Task objective - Put the item lines below, from the line with "The width and height of the screenshot is (720, 720)." to the line with "Sort table by", both included, into a Markdown table with the columns Row and Line text. Number each line in Row and skip blank lines.

▽

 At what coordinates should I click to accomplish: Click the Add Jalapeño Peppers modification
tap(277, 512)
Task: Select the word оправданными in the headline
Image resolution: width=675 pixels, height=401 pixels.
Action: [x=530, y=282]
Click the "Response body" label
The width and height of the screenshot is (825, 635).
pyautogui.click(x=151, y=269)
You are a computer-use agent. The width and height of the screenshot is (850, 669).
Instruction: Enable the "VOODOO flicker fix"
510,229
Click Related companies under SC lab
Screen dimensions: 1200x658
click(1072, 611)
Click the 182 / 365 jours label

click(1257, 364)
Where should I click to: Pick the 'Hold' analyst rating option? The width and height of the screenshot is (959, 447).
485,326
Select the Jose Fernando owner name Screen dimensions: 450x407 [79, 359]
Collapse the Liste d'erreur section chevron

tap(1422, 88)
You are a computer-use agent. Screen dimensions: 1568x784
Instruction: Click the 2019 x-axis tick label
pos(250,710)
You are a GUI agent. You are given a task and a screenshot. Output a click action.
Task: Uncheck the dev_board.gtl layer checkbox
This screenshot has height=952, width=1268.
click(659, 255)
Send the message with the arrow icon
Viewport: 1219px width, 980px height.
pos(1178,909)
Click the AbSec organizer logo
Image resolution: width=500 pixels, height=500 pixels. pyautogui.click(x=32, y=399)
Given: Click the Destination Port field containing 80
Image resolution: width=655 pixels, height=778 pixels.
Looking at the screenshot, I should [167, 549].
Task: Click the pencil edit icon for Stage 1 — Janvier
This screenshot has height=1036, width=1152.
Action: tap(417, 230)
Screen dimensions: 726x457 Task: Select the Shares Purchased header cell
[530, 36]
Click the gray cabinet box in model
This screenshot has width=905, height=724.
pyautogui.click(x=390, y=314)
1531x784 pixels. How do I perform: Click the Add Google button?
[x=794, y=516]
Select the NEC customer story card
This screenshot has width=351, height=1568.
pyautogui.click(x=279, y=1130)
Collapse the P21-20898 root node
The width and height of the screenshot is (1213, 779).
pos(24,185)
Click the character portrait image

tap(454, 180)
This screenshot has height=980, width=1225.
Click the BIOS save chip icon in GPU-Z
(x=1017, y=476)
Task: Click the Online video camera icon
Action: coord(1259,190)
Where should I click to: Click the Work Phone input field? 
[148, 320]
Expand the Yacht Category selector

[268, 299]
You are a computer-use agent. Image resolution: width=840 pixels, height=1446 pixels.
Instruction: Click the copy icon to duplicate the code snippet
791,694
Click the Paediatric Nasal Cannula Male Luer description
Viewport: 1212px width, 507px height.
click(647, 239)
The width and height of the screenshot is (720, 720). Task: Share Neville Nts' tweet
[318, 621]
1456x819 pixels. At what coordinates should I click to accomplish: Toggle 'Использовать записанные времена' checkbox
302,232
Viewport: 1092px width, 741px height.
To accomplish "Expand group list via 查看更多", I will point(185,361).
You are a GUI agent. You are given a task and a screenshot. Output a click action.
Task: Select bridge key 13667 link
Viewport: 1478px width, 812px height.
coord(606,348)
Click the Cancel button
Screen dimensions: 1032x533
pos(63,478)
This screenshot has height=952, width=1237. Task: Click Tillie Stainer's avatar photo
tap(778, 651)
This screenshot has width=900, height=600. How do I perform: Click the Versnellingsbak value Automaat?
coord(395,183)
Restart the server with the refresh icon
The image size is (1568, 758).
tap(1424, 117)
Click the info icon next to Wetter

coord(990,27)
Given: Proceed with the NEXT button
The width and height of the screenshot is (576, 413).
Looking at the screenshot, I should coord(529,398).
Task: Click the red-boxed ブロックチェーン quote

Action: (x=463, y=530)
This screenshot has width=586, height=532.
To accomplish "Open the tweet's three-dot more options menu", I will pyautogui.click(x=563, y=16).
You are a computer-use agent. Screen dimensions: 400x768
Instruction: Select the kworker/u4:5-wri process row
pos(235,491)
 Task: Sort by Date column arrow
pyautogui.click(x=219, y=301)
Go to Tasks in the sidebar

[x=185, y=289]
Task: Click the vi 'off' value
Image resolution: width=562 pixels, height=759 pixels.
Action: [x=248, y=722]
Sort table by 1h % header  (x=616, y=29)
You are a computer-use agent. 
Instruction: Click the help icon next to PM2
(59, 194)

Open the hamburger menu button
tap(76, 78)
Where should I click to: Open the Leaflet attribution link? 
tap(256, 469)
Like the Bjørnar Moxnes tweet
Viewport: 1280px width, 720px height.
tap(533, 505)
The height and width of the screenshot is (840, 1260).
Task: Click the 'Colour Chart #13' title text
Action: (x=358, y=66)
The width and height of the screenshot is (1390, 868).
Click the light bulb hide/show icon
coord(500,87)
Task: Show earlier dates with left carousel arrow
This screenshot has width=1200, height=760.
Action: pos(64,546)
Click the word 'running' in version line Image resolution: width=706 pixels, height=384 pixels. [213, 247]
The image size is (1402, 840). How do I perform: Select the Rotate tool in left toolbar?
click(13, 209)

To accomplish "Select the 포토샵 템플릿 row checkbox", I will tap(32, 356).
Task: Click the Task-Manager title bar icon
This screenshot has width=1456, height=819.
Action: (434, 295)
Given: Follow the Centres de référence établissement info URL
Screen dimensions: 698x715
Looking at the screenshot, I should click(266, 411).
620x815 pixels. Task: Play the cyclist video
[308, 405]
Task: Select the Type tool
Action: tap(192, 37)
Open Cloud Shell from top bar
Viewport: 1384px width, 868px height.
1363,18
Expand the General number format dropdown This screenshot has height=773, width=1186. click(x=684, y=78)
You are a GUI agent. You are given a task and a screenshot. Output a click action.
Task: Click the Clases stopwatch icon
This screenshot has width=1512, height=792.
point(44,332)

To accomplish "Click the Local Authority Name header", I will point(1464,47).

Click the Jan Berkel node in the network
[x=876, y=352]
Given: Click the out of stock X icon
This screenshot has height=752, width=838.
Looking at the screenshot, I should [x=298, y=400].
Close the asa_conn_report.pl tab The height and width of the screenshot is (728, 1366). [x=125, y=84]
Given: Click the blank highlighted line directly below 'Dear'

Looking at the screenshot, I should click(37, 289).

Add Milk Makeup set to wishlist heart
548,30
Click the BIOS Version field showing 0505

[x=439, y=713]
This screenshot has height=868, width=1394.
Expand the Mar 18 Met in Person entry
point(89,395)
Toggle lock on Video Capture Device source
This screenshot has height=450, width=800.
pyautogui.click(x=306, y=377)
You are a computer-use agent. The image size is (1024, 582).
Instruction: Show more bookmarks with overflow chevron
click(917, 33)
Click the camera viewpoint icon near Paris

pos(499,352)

△

Response -
| Row | Line text |
|---|---|
| 1 | The width and height of the screenshot is (720, 720). Task: Share Neville Nts' tweet |
| 2 | [318, 621] |
| 3 | 1456x819 pixels. At what coordinates should I click to accomplish: Toggle 'Использовать записанные времена' checkbox |
| 4 | 302,232 |
| 5 | Viewport: 1092px width, 741px height. |
| 6 | To accomplish "Expand group list via 查看更多", I will point(185,361). |
| 7 | You are a GUI agent. You are given a task and a screenshot. Output a click action. |
| 8 | Task: Select bridge key 13667 link |
| 9 | Viewport: 1478px width, 812px height. |
| 10 | coord(606,348) |
| 11 | Click the Cancel button |
| 12 | Screen dimensions: 1032x533 |
| 13 | pos(63,478) |
| 14 | This screenshot has height=952, width=1237. Task: Click Tillie Stainer's avatar photo |
| 15 | tap(778, 651) |
| 16 | This screenshot has width=900, height=600. How do I perform: Click the Versnellingsbak value Automaat? |
| 17 | coord(395,183) |
| 18 | Restart the server with the refresh icon |
| 19 | The image size is (1568, 758). |
| 20 | tap(1424, 117) |
| 21 | Click the info icon next to Wetter |
| 22 | coord(990,27) |
| 23 | Given: Proceed with the NEXT button |
| 24 | The width and height of the screenshot is (576, 413). |
| 25 | Looking at the screenshot, I should coord(529,398). |
| 26 | Task: Click the red-boxed ブロックチェーン quote |
| 27 | Action: (x=463, y=530) |
| 28 | This screenshot has width=586, height=532. |
| 29 | To accomplish "Open the tweet's three-dot more options menu", I will pyautogui.click(x=563, y=16). |
| 30 | You are a computer-use agent. Screen dimensions: 400x768 |
| 31 | Instruction: Select the kworker/u4:5-wri process row |
| 32 | pos(235,491) |
| 33 |  Task: Sort by Date column arrow |
| 34 | pyautogui.click(x=219, y=301) |
| 35 | Go to Tasks in the sidebar |
| 36 | [x=185, y=289] |
| 37 | Task: Click the vi 'off' value |
| 38 | Image resolution: width=562 pixels, height=759 pixels. |
| 39 | Action: [x=248, y=722] |
| 40 | Sort table by 1h % header  (x=616, y=29) |